I have always believed that classic television shows can serve a higher purpose beyond the entertainment derived from them. Like any work of art worthy of our respect, they have something to teach us as well.
During its five seasons, The Twilight Zone presented dozens of issue-oriented stories, including some effective but occasionally heavy-handed allegories about war, racism and intolerance. For me it was the subtler stories that struck a deeper chord, none more so than “A Stop at Willoughby.”
Fade up on Gart Williams, a media buyer in New York, sitting amongst other executives in a boardroom, anxiously tapping a pencil. He has just lost a major account, much to the chagrin of his oppressive boss: “This is a push-push-push business, Williams, all the way, all the time.”
Gart leaves the office on the verge of a nervous breakdown that’s been building for a long time. Headed home he falls asleep on the train, but when he wakes he finds himself on a 19th century rail coach. The snowy November evening has been replaced by bright summer sunshine, as the train stops at an idyllic small town called Willoughby, circa 1888. Gart wakes up, and dismisses the episode as a dream.
At home his pressures do not subside. “I’m tired, Janie. Tired and sick,” he says to his unsympathetic wife, who coldly ponders how she could have married such an over-sensitive loser.
Back at work, the stress resumes unabated – angry clients, constantly ringing phones. The next night, he once again hears the conductor call “Next stop, Willoughby.” This time, he gets off the train.

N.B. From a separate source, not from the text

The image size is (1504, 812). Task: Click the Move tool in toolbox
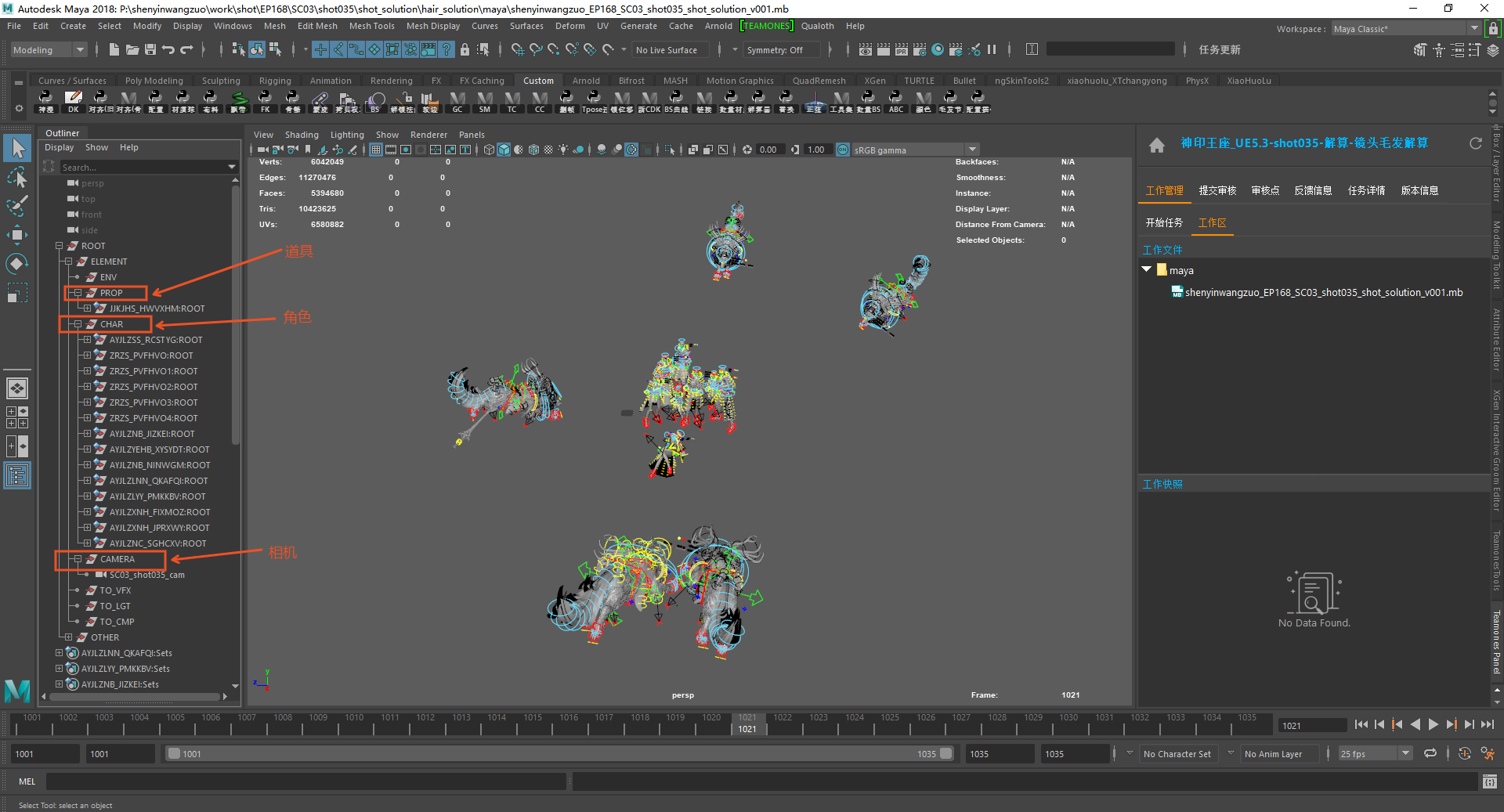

This being The Twilight Zone, there’s an unexpected zing at the end. I’ll avoid spoilers for anyone who somehow missed this episode during the last 54 years.
In 25 minutes, “A Stop at Willoughby” paints a complete and perfectly rendered portrait of a man who spent the better part of his life doing something for which he had neither affinity nor desire. He sublimated his true self to pursue a lifestyle that was never important to him, to achieve prosperity that brought no satisfaction. Now he’s at the end of his tether and willing to grasp at any lifeline, no matter how fantastic.
I can’t prove it but I am certain that when this show first aired, someone living Gart Williams’ life for real decided to hop off their self-destructive carousel, and to start spending more time doing what he or she loved. Hopefully, after a half-century of syndication and videocassette and DVD releases, many others have been similarly inspired to recalibrate their priorities.
The demands on Gart Williams’ time were stifling to him – and this was in 1960! How much faster is life moving now? How many other electronic devices are commanding our attention, not only in the office but at home and in the car and even when we’re supposed to be with our friends and families?
If anything, the lesson of “A Stop at Willoughby” is needed now more than ever: We are more than our jobs, or at least we are supposed to be. And if the world insists on moving at a certain speed, we don’t always have to keep up with it. It’s a lesson we are never too young or too old to learn.
Unfortunately, many of us have to make compromises, if not for ourselves than for those we love. But we don’t have to be compromised. We can find the proper balance between work and family, one that results in peace of mind and a soul-deep contentment.
This blog is one of my stops at Willoughby. It’s something that will never pay my mortgage, but I do it because it makes me happy.
Find your Willoughby. Even if you can’t live there, make sure you visit often enough to take a piece of it with you wherever you go.